Sous vide is a way of cooking using precise temperature control. The Mellow keeps food cool until it was ready to start cooking, then heats it up to exactly the right temperature to ensure it is cooked the way you want it. The Mellow can be used to sous vide meats, fish and even eggs.

But now the Mellow no longer works properly, unless owners start paying for a $6 monthly subscription (or $48 annually).

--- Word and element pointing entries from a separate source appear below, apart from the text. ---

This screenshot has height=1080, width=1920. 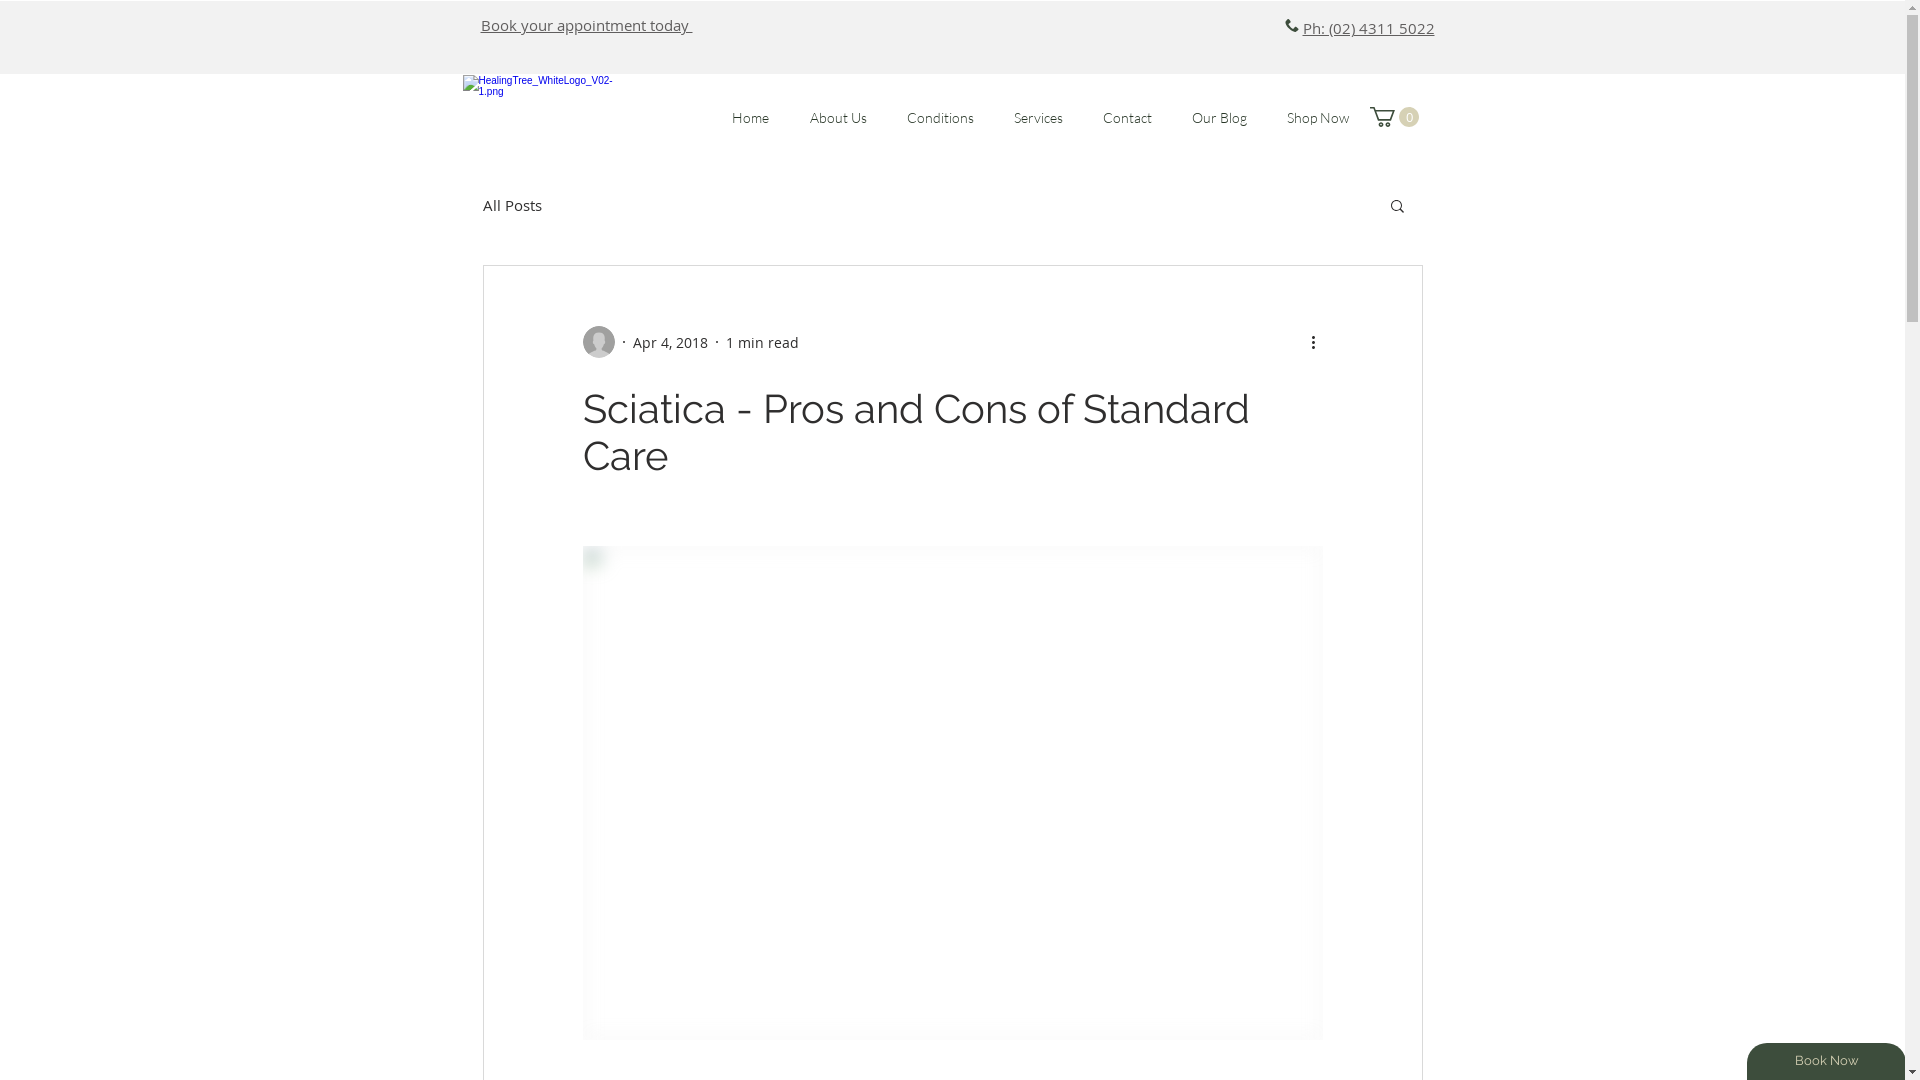 I want to click on 'Our Blog', so click(x=1218, y=117).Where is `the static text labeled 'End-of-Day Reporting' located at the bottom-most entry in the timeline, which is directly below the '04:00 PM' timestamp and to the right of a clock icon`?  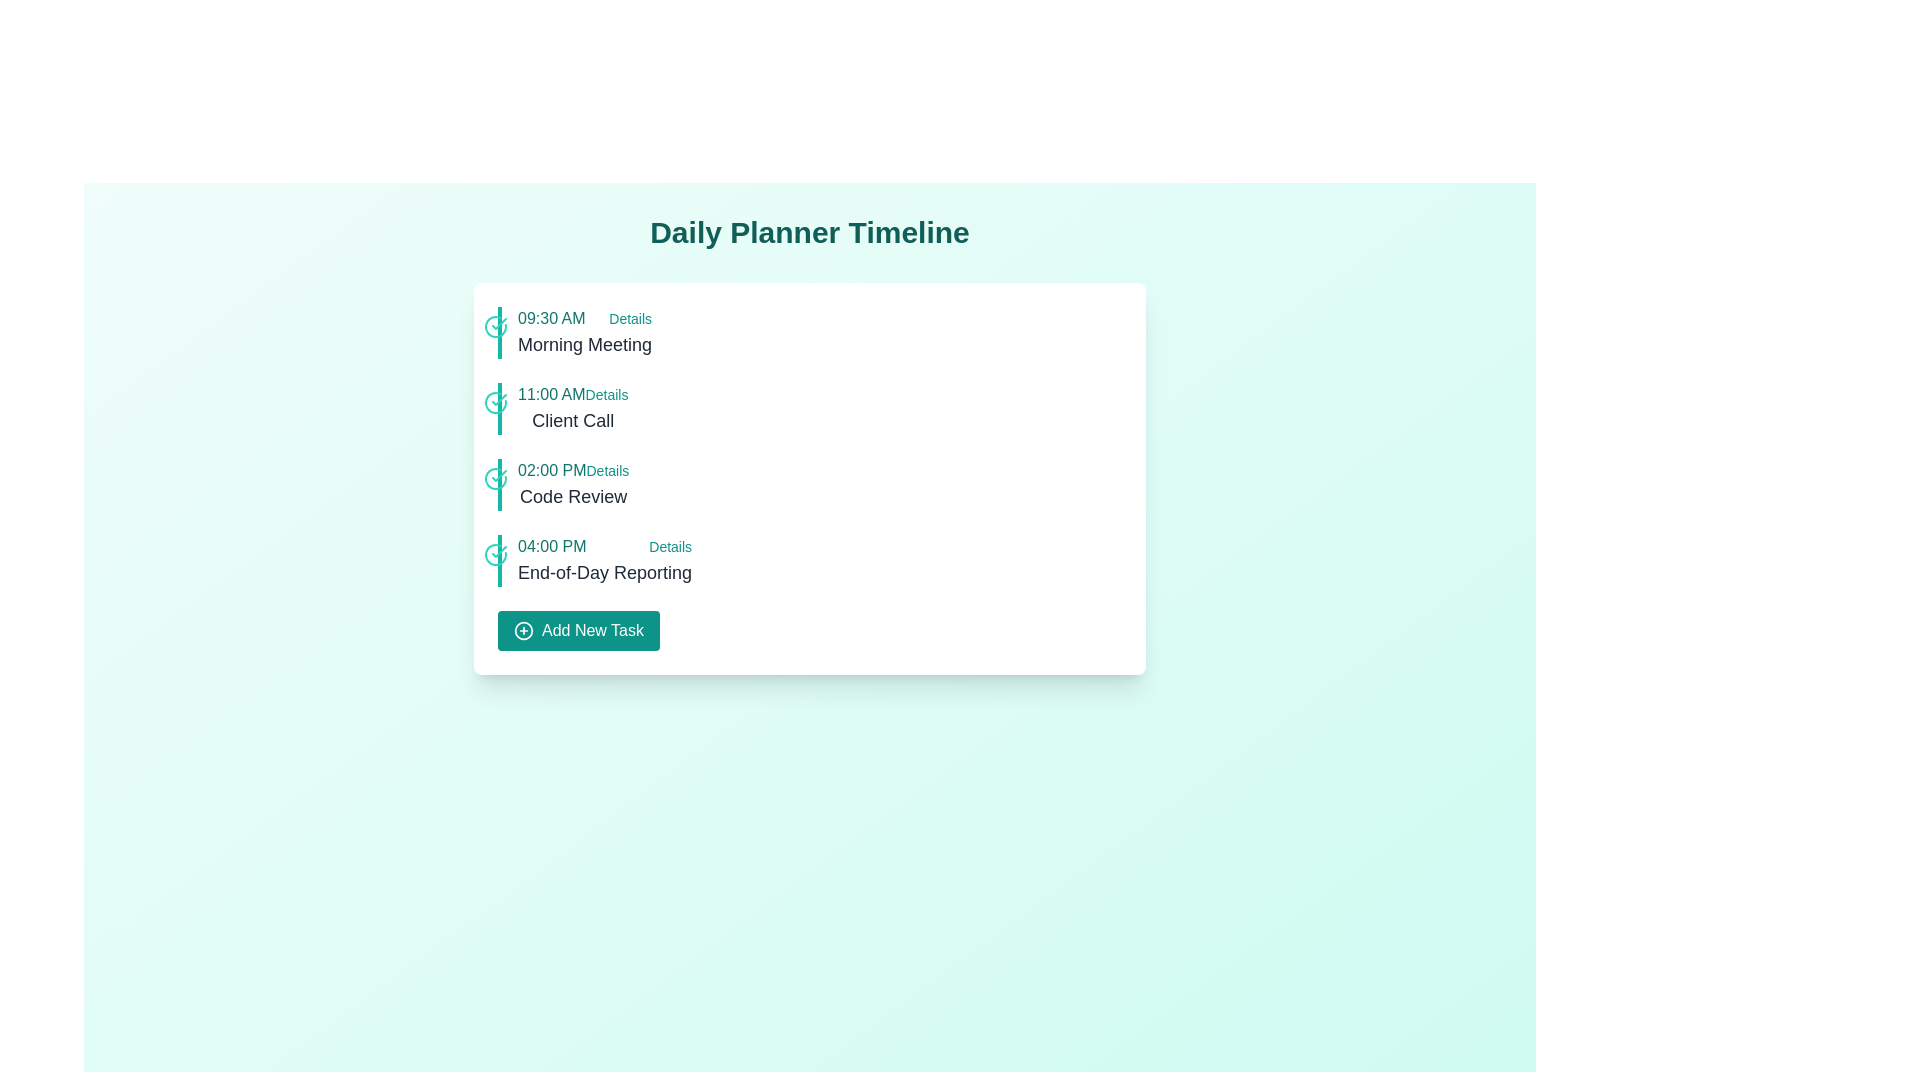 the static text labeled 'End-of-Day Reporting' located at the bottom-most entry in the timeline, which is directly below the '04:00 PM' timestamp and to the right of a clock icon is located at coordinates (603, 573).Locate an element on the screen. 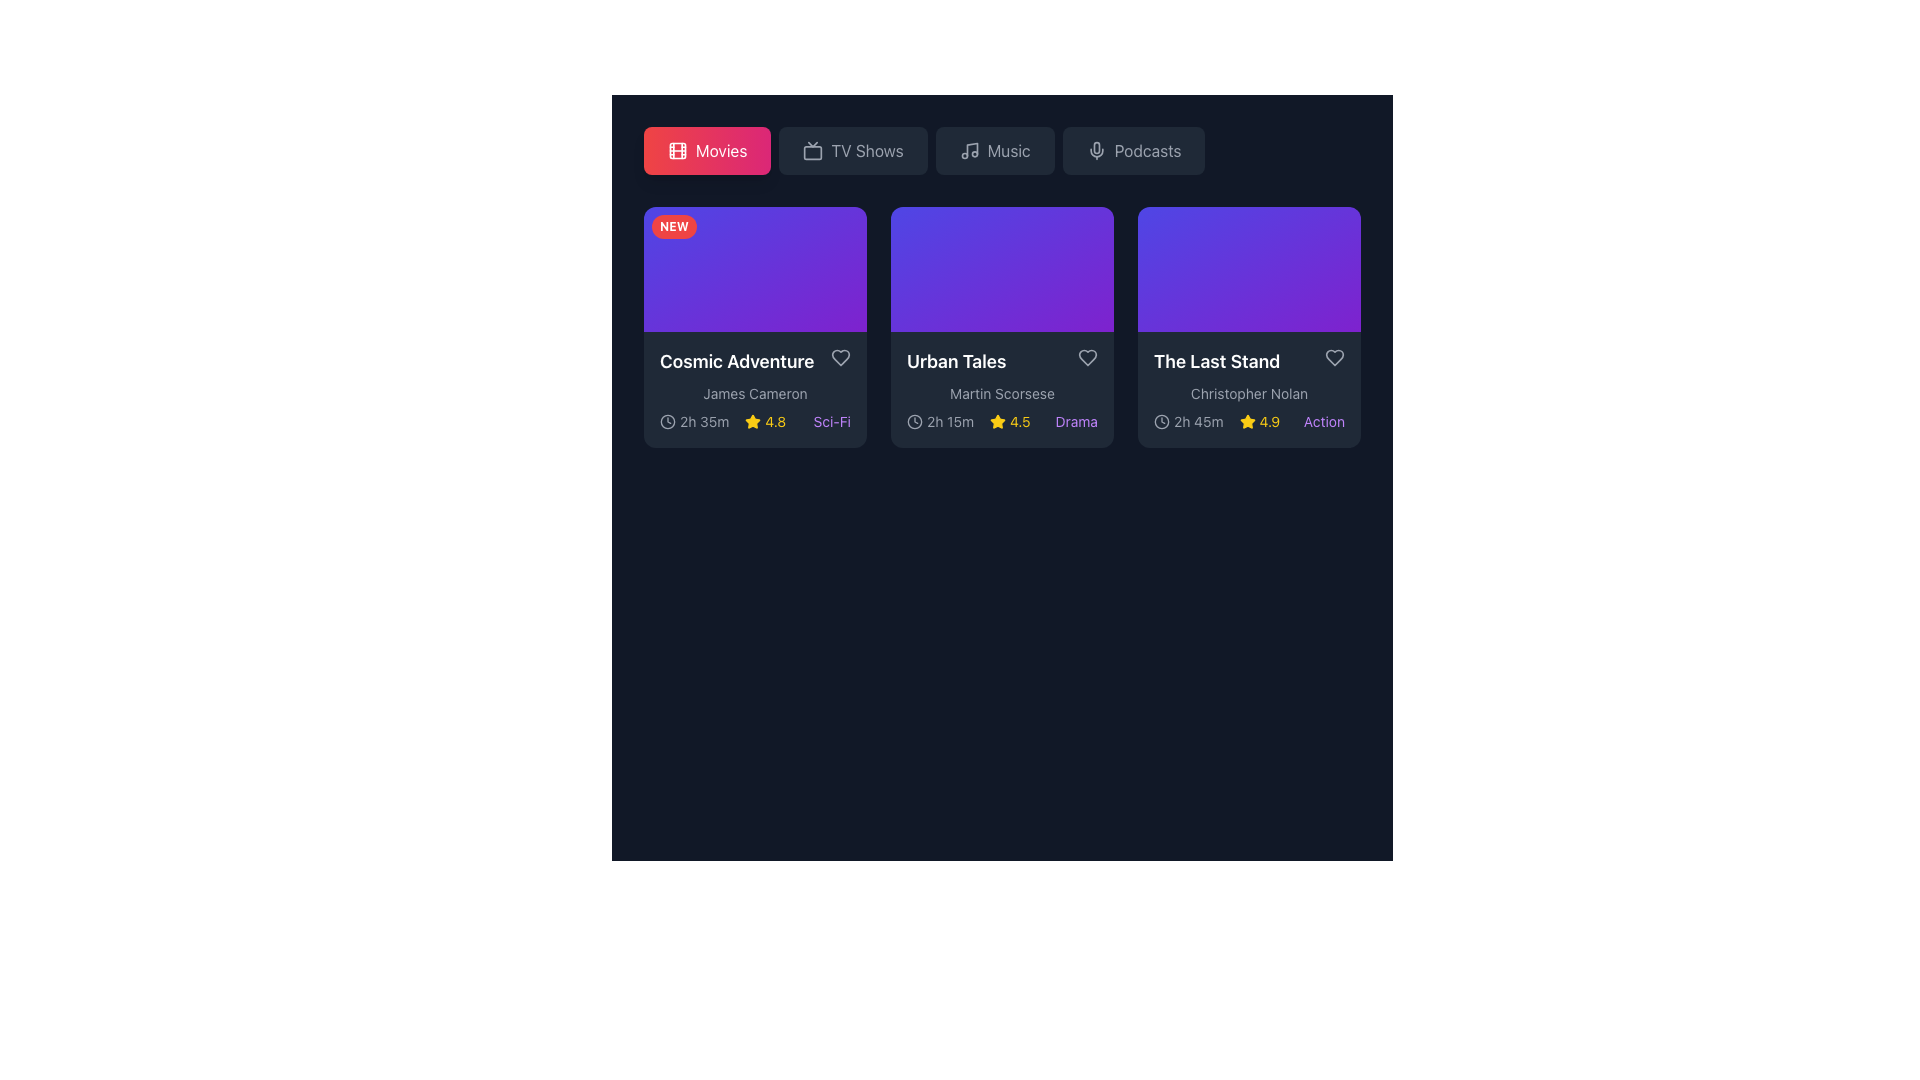 Image resolution: width=1920 pixels, height=1080 pixels. the middle card in the three-column layout is located at coordinates (1002, 287).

The only control not locked behind this new paywall is the ability to manually set the cooking time and temperature using your phone, which takes away all of the devices 'smart' features and turns it into a regular sous vide.

Owners of the Mellow were recently forced into updating their smartphone app, which on reopening asked them to start paying for a subscription to keep using the product. Unsurprisingly, owners began leaving negative reviews on the App Store listing for the Mellow app. It now has a rating of 2.3 out of five.

Mellow sous vide appThe Mellow app's features now cost $6 a monthMellow

This story is becoming increasingly common as makers of smart home products fail to cover the costs of the servers used to control them. Because the Mellow has no intelligence of its own, it relies entirely on being controlled by the server, which incurs ongoing costs. If people stop buying the Mellow, there's no money coming in to pay for the server. This is a big data problem for smart home companies.

We recently saw this situation with Wink, the smart home company that locked owners out of its hub unless they started paying a monthly subscription. Next came Wyze, the budget smart home device maker that admitted it was unable to create an AI-powered person detection feature for its security cameras, so asked owners to pay whatever they liked for it.

Although not quite the same situation, the Mellow news also comes soon after Amazon pulled the plug on its Alexa-powered Dash Wand shopping device, leaving owners with a useless paperweight that they were asked to return for recycling, just three years after it went on sale.

As for the Mellow, its makers released a statement on Instagram earlier this week, but it was deleted soon after. SlashGear managed to grab a copy, which explained how the company was "on the verge of shutting down" two years ago, and the Covid-19 pandemic of 2020 has caused potential inventors and acquirers to walk away.

A second-generation Mellow is currently looking for crowd-funding on Kickstarter. It has received over $200,000 after looking for just $30,000, and the new sous vide has Bluetooth so it can be used without communicating with the costly server. However, in the wake of the forced subscription charges for owners of the original, the Kickstarter page is now being used by backers asking for refunds on their investment.